Problem requirements: Begin your copy at the line that holds "Task: Open the 业务 section tab" and carry it through the final line of the data, writing out each line exactly and omitting pictures.

The input:
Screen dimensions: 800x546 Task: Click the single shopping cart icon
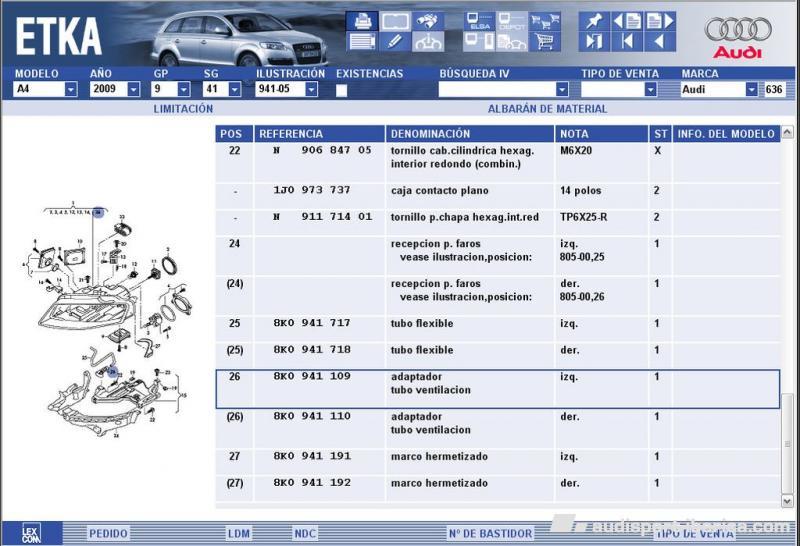coord(545,41)
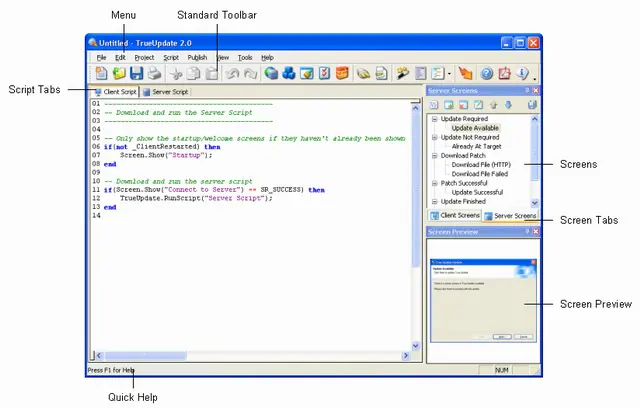Click the New project toolbar icon
This screenshot has height=408, width=640.
(102, 74)
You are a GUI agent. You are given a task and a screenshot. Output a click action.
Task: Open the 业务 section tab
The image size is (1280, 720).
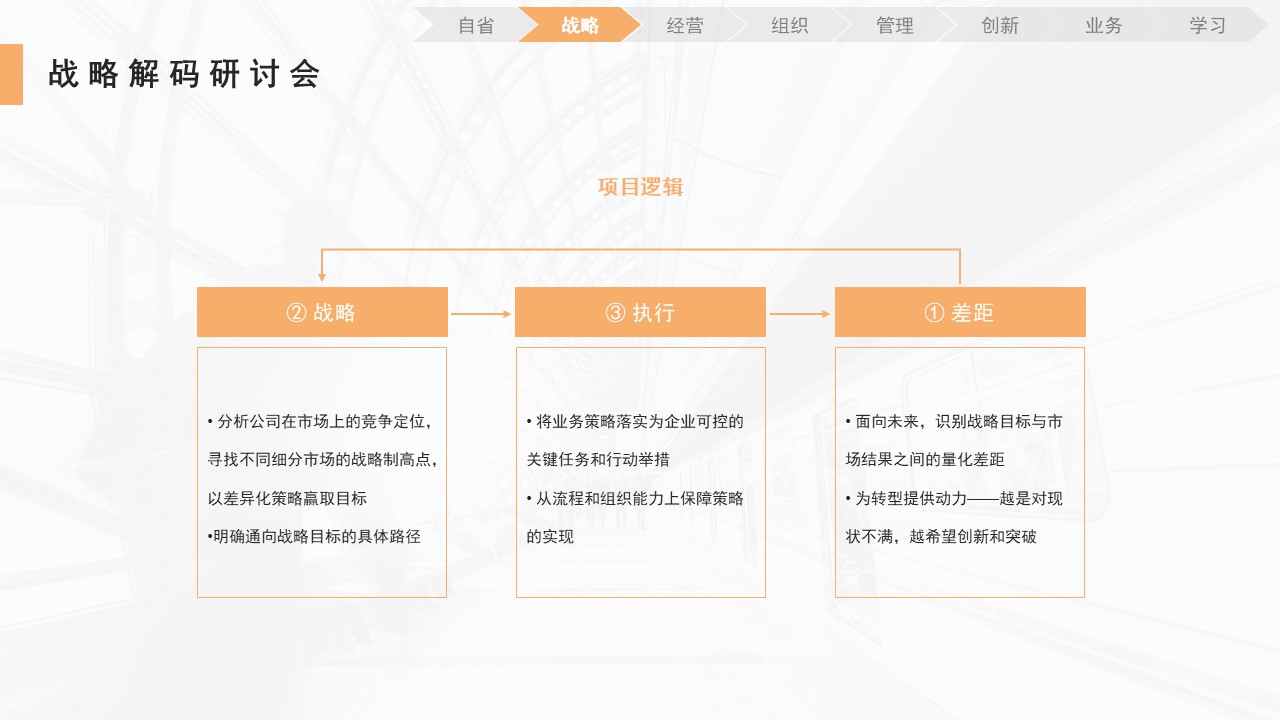point(1104,25)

Final answer:
Task: Open the 业务 section tab
The image size is (1280, 720).
point(1104,25)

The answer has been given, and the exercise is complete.